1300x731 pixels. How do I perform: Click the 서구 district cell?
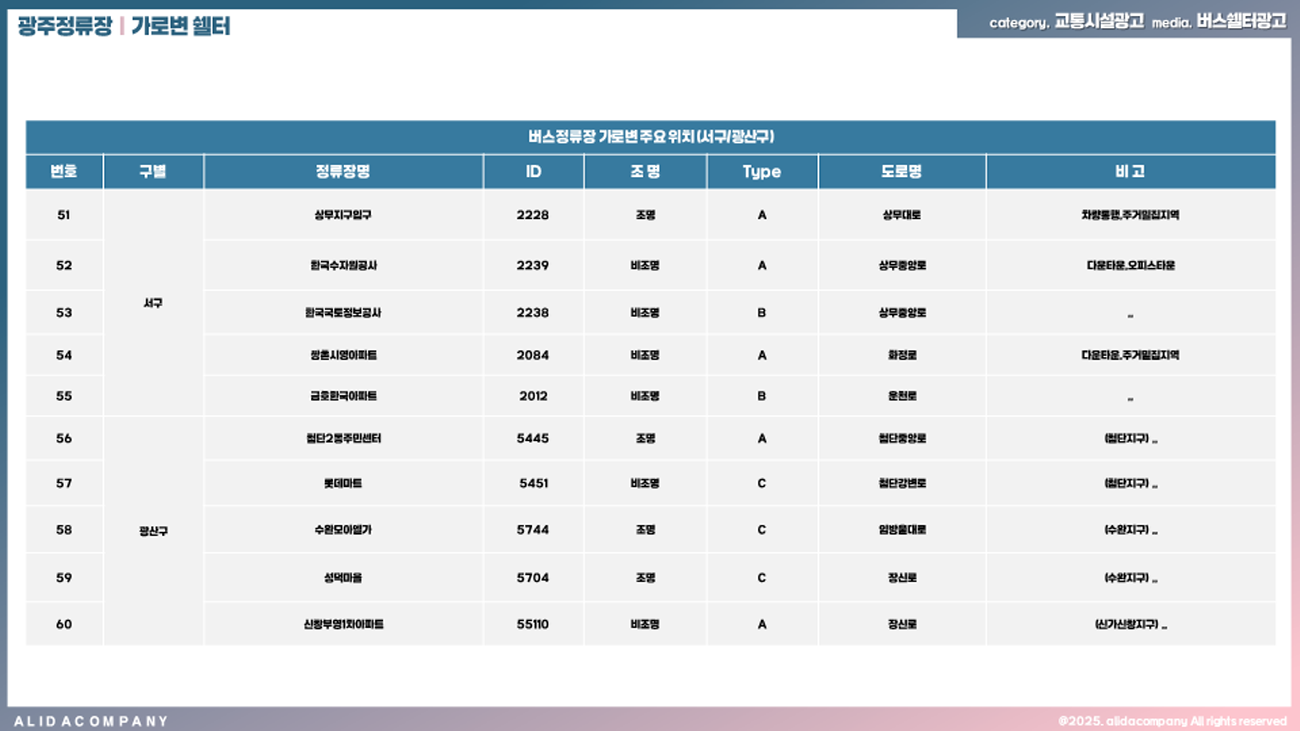pyautogui.click(x=153, y=303)
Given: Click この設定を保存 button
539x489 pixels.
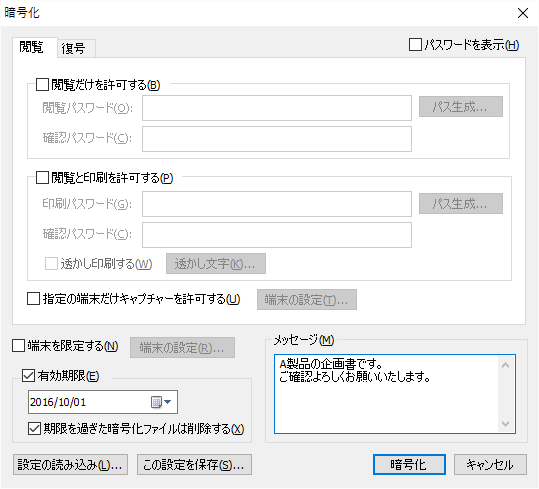Looking at the screenshot, I should [194, 465].
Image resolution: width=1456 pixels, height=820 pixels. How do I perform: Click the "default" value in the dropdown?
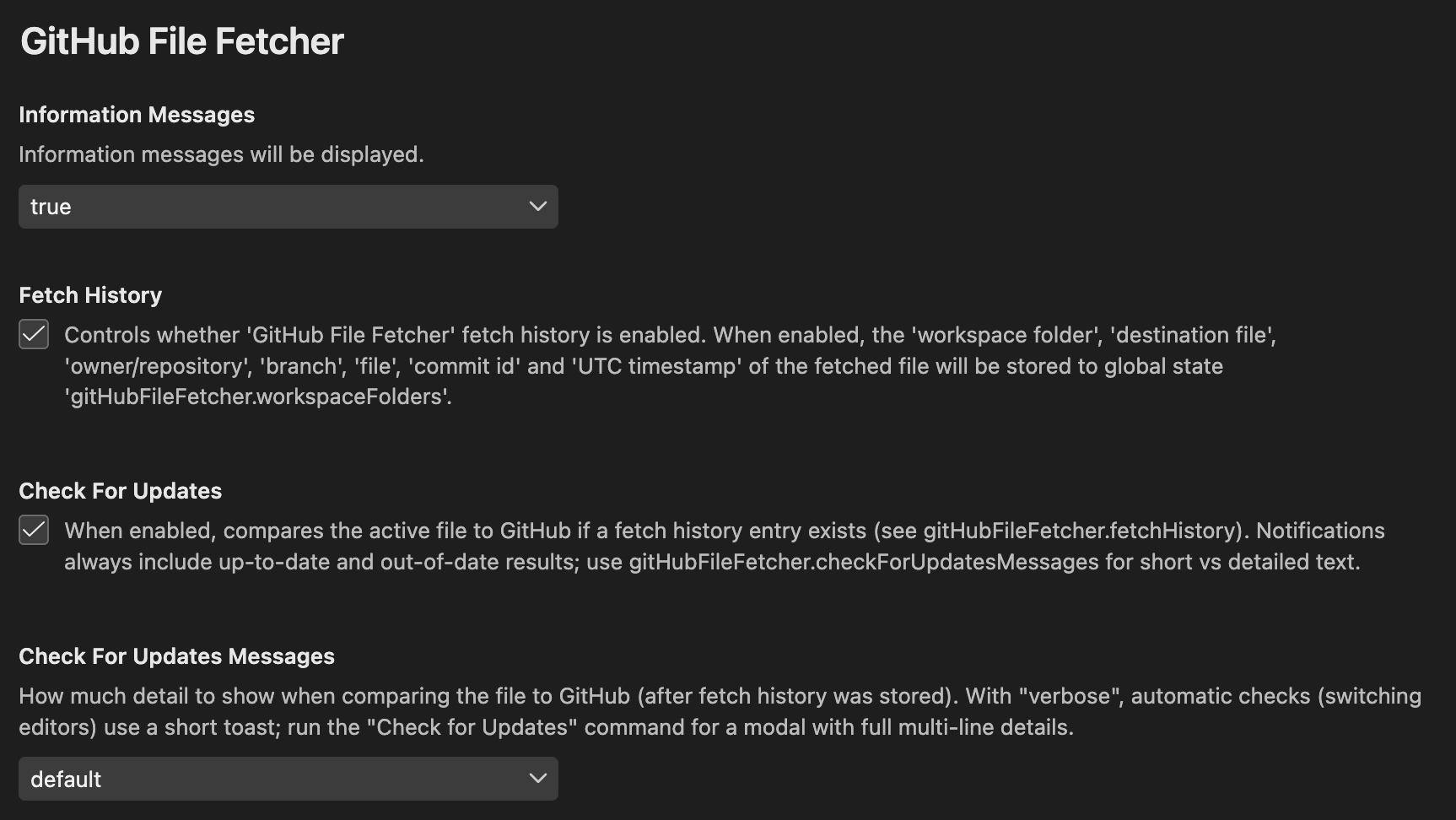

- - -

* Problem
Give the complete material again, exactly as written. Do not include the pictures.

* Exercise solution
1300x731 pixels. How do I perform: Click the 서구 district cell?
pyautogui.click(x=153, y=303)
Given: Click この設定を保存 button
539x489 pixels.
Looking at the screenshot, I should [194, 465].
Image resolution: width=1456 pixels, height=820 pixels. How do I perform: Click the "default" value in the dropdown?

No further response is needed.